In realtà Montanelli non mi chiamò con sé quando andò via da “Il Giornale”, per cui in realtà io non ho fatto nessuna scelta, ho semplicemente mantenuto il mio posto di lavoro e “subìto” l’insediamento di Feltri. Lì per lì rimasi male per non essere stato chiamato, ma col senno di poi credo di essere stato fortunato: i colleghi de “La Voce” sono rimasti poi quasi tutti disoccupati e senza stipendio.

– Berlusconi ha recentemente dichiarato che in Italia c’è “fin troppa libertà di stampa”. Lei, da giornalista, come risponderebbe a tale affermazione?

Il giornalismo di oggi è imprescindibilmente schierato – da una parte o dall’altra – e ai giornalisti non viene data molta libertà di scegliere; ma esistono comunque varie testate che non sono controllate, direttamente o indirettamente, da Berlusconi e sarebbe sbagliato affermare di trovarci in una dittatura, si proietterebbe un’immagine distorta dello stato reale delle cose. La nostra è una democrazia spaccata in due, e quindi si deve stare con Berlusconi o contro Berlusconi.

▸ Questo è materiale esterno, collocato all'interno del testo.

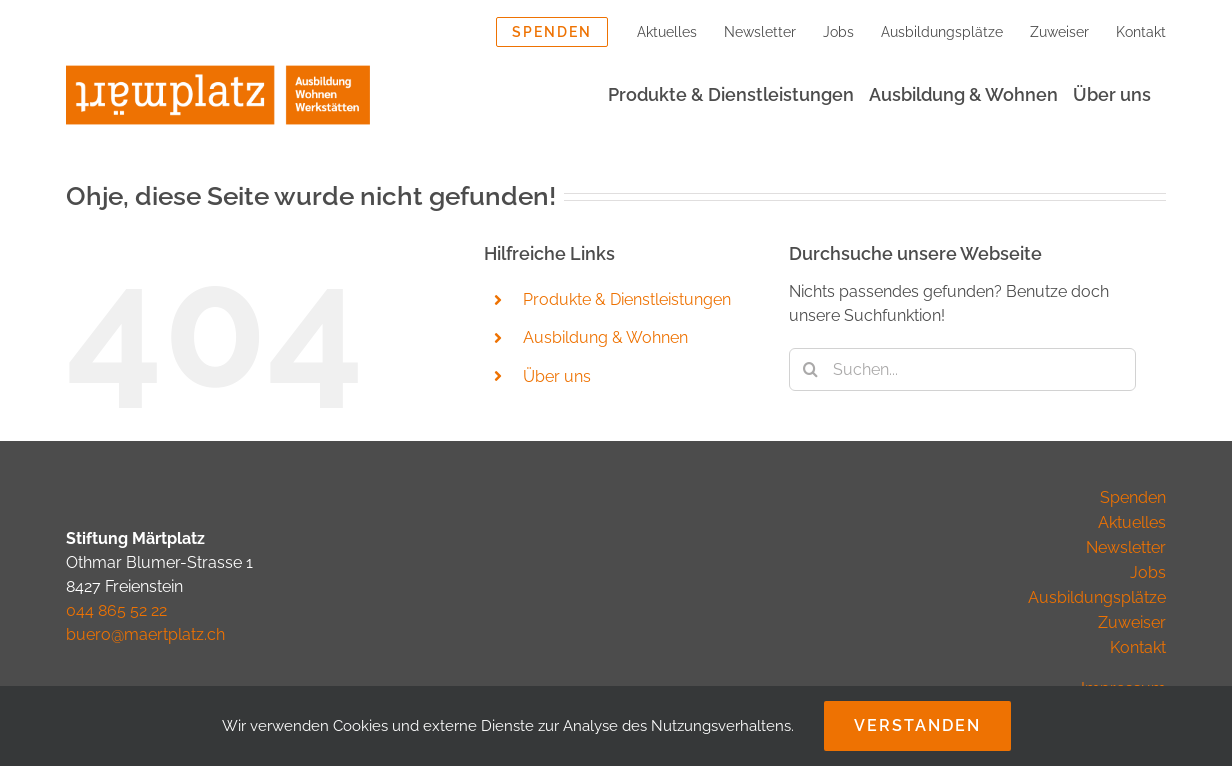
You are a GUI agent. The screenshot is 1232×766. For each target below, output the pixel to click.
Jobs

– La figura dell’inviato è oggi a rischio d’estinzione, minacciata da internet e dal predominio delle agenzie?

Oggi, forse anche a causa della situazione economica, la figura dell’inviato sta per sparire, i giornali non hanno più i soldi né l’interesse per sostentare il giornalismo di viaggio. La parola scritta ed il servizio approfondito non interessano più al pubblico, diseducato dalla televisione, il quale si aspetta informazioni immediate, veloci, superficiali e non è più abituato a leggere racconti dei fatti, ma versioni dei fatti, preferendo poi argomenti di tipo frivolo, legati allo sport, agli scandali e così via. Oggi le informazioni arrivano subito e le notizie risultano trite e ritrite già dopo poco tempo, raccontarle in maniera approfondita non ha più molto senso. Non mi faccio grandi illusioni sul futuro di questa figura professionale: ormai ci si limita a fidarsi delle notizie passate dalle agenzie e dei conseguenti “servizi fotocopia”, senza sapere se sono vere o meno.